If you are placing a cath for infusion you cannot bill 36415 in additon to the procedure code.


----------



## brocha (Jan 22, 2009)

*IV's and Blood draws*

So if the procedure is IV infusion and it was decided to draw blood from the same catheter would you only use the IV infusion code?


----------



## Scottie (Jun 7, 2009)

I thought that code 36415 was for drawing for multiple labs from one site when they would get 1 or more tubes of blood.
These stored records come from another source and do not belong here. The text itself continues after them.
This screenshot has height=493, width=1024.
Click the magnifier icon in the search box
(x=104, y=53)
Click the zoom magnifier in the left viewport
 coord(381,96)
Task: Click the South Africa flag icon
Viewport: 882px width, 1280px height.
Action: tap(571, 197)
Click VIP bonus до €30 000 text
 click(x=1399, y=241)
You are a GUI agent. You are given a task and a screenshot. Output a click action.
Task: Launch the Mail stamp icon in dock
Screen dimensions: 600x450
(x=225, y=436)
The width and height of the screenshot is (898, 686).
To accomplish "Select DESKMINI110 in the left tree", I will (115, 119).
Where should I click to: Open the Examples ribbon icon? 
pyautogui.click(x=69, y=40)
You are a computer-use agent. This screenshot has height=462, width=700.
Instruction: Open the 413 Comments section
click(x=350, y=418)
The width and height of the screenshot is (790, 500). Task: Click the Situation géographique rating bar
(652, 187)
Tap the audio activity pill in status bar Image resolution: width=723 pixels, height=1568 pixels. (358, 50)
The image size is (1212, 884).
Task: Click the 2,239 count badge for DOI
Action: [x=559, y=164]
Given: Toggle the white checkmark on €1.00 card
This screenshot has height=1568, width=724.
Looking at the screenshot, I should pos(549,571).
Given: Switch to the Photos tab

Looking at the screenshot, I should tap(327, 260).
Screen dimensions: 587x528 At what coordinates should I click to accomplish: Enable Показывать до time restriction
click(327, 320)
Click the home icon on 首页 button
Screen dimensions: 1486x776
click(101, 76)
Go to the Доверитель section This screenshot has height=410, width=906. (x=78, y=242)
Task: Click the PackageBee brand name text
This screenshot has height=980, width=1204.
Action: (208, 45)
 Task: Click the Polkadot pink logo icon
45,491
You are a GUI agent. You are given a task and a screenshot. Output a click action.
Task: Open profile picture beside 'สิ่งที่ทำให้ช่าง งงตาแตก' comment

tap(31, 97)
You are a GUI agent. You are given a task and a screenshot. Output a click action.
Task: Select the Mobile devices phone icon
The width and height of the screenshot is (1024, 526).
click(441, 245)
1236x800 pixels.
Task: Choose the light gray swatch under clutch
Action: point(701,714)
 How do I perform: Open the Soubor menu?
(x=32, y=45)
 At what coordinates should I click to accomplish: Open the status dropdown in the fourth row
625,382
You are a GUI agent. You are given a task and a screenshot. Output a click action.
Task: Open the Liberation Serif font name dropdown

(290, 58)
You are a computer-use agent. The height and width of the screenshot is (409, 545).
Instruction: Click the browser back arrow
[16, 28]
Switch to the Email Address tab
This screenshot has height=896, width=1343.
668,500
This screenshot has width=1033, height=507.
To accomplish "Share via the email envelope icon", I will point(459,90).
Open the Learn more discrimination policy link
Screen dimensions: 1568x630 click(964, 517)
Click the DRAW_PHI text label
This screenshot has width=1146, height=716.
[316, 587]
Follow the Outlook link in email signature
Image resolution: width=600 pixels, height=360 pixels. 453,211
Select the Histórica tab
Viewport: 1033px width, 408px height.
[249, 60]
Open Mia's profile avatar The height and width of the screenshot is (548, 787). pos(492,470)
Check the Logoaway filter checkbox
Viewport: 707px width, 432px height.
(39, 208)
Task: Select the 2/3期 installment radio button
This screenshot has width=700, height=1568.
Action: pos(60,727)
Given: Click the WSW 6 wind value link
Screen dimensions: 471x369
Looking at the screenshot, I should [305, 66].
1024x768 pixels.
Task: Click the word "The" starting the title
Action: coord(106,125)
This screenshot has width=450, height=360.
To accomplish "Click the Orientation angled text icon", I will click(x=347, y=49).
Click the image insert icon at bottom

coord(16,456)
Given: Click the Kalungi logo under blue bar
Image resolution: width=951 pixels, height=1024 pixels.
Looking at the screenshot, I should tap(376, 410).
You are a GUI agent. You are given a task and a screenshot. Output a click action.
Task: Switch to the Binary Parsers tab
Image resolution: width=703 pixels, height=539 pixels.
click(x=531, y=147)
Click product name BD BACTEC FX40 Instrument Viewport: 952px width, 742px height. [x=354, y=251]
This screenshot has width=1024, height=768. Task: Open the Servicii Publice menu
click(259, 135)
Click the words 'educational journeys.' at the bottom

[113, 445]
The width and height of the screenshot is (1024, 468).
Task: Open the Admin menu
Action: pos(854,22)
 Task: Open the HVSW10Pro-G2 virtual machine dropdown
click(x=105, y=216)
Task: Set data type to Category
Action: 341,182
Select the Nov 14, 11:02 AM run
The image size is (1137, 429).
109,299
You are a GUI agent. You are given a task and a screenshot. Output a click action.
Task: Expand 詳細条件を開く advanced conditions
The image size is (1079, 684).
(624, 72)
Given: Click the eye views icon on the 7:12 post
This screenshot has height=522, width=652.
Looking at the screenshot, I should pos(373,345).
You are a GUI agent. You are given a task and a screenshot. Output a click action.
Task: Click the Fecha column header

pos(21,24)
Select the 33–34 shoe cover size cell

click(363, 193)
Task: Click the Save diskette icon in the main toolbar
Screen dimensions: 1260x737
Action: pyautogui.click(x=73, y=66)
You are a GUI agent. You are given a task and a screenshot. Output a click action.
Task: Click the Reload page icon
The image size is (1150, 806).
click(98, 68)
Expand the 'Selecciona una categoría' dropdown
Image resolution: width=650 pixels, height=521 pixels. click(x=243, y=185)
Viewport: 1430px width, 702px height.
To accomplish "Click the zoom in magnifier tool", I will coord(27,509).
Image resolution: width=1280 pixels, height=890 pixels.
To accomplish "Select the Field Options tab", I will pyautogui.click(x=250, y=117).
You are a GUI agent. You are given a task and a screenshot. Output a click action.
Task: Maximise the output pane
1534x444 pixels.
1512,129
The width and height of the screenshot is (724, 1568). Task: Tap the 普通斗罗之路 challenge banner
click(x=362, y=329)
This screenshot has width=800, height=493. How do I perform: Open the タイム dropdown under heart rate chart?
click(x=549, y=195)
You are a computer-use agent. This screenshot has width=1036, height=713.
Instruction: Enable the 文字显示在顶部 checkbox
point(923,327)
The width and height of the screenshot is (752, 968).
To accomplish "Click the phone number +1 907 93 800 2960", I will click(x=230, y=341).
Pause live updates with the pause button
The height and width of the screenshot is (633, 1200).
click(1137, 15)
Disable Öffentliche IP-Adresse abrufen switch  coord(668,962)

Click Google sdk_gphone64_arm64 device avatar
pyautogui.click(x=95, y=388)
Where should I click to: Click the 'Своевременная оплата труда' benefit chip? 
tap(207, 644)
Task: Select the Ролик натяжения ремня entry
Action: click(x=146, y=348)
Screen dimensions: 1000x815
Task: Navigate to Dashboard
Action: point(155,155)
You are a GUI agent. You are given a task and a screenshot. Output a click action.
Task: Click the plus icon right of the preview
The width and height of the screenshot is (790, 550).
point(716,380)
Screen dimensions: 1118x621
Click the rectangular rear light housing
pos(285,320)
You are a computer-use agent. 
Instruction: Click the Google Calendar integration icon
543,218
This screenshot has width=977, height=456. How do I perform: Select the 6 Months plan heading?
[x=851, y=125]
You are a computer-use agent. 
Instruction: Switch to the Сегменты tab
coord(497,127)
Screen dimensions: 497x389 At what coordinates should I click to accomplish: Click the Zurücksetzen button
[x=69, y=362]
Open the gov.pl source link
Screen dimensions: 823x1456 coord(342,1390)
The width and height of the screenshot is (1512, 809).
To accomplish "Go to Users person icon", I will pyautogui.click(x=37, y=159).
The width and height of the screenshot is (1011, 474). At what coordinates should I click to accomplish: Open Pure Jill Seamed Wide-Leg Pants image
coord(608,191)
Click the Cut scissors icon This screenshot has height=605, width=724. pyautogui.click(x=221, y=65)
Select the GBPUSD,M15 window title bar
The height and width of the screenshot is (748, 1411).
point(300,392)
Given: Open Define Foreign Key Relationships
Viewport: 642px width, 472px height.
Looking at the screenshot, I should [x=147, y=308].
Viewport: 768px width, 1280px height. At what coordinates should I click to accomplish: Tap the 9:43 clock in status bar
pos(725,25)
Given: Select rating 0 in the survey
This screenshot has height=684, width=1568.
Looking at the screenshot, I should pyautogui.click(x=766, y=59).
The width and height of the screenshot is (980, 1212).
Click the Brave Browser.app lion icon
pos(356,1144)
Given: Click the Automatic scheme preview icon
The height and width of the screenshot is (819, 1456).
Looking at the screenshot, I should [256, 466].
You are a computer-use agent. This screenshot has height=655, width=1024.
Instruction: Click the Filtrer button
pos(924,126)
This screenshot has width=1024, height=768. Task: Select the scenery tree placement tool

I see this code all day long and so far we have not put any modifiers with it.


----------



## mitchellde (Jun 7, 2009)

It is correct that if you insert the catherter for the IV and prior to placing th IV you sraw blood for the labs that you may bill only the IV infusion.  When you do a venipuncuture for multiple labs, and you leave the needle in place and fill multiple tubes then you bill for only one venipuncture because that was what you did.  In theoriginal question it appears that a venipuncture for blood collection was performed then the vein was accessed again and a catherter inserted for the purpose of and infusion, in this instance, you may bill for both, will a modifier be needed, depends on the payer but a 59 would show that these were two independent sticks.


----------



## Lisa Bledsoe (Jun 8, 2009)

Actually the vein is accessed once using supplies to start the IV but they draw blood before starting the infusion.  You are right, depends on the carrier for modifier use.


----------



## mitchellde (Jun 8, 2009)

Ah then I misunderstood the original question, if the vein is accesed only once then you may bill for only one access so bill the infusion.


----------